Classes as development tools:
-
Log is intended to provide useful state updates in any context.
-
Parse is intended to make code and operational environments more robust and maintanable by quickly and precisely identifying bad inputs.
-
Curve and IterationParameter are intended to make instances smarter and more flexible in real-time performance environments.
-
BufferCache is intended to manage critical memory resources in sample-rich performance environments.
-
OSC is intended to filter the output of Server activity.
-
Dump and Z support all of the above and endeavor to have a few useful tricks of their own.
The code contains structural hints in the comments, including: ALIAS DEBUG DEFAULTS FIX FORKS LOGS NB NEEDS ROUTINE Q RELEASE SPINLOCK TARGET STATUS TBD XXX.
Z.dashboardSystemZ.helpGenerateURL(CLASS-or-PATTERN, [patternAsClass:true])Z.openTerminal(CLASS-or-FILEPATH, [filepathAsClass:true])Z.helpBrowseZ.dashboardBrowseObjects
This sub-section is concerned with both primitive and compound types as well as dashboard-like presentation of the state of complex classes.
.pretty is used to gratuitously format some types into a "cannonical" form. Eg: Evaluating 42.0.pr will return 42.0 because it is clearly a Float. Other examples include NetAddr.pretty() and Symbol.pretty().
At the other end of the spectrum, .pretty() is used to present dashboard-like feedback on complex classes. See: Server, Platform.
Naturally, .pretty() has a role in all container classes, as a distributed means of always outputting the content of complex, custom data structures. The best way to experiment with this is to suffix .pr to any wicked data structure you have developed. Let me know (or send a pull request!) if it not as useful as you'd like. Please also explore the arguments to .pretty() as a means to manage your output or drill down on its contents.

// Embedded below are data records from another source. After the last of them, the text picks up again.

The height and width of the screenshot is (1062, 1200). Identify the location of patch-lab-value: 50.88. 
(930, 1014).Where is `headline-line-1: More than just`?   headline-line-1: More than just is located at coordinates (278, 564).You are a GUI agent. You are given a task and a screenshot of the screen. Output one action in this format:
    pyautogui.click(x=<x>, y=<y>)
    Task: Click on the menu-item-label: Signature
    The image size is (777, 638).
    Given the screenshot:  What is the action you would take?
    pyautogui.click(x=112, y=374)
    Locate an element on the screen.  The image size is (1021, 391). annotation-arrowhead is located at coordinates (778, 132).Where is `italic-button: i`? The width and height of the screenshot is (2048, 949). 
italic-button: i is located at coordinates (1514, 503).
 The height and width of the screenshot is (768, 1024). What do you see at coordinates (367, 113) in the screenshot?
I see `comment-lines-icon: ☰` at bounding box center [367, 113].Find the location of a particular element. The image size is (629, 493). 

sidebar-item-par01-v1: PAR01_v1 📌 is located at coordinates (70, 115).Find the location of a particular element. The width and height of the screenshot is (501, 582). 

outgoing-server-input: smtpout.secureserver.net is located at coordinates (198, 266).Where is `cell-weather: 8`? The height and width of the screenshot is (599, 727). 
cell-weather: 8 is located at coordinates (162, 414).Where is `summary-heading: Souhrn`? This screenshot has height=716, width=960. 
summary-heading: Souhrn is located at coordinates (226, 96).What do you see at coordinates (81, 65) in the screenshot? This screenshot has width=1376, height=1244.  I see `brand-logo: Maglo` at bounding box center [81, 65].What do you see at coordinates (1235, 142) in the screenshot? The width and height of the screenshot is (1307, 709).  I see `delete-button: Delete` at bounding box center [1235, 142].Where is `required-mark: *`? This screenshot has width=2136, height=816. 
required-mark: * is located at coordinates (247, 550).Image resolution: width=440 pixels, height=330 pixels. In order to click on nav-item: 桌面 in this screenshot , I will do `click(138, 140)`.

Simplicity should rise over complexity in all cases!
Classes also constitute a type. For these, Object has been extended with methods that simply engage the methods already provided by sclang:
.hasClassMethod().hasClassVariable().hasInstanceMethod().hasInstanceVariable().hasMethod().hasRespondingInstanceMethod().hasRespondingMethod().hasVariable()
MOS Toolkit is a living project, forever evolving and changing.
In addition to continued development of core classes, extentions and Suites, specific items on the TO-DO list include...
-
Extend Curve to more complex envelopes and allow "chaining" of Curves.
-
Use Semaphore to resolve race conditions, notably in
MobileSound.createGroupand BufferCache search and store. -
Better use of sclang Errors and Exceptions.
-
Deep test on other platforms, notably Linux.
-
Create SCDoc-umentation
-
Create a Quark
-
Rewrite select functionality as C++ primitives
v0.5 -- September 2020
Compatibility with SuperCollider v3.11.1.
v0.4.1 -- September 2018
Minor changes for compatibility with SuperCollider v3.9.3.
v0.4 -- August 2018
Initial release. MOS Toolkit Foundation.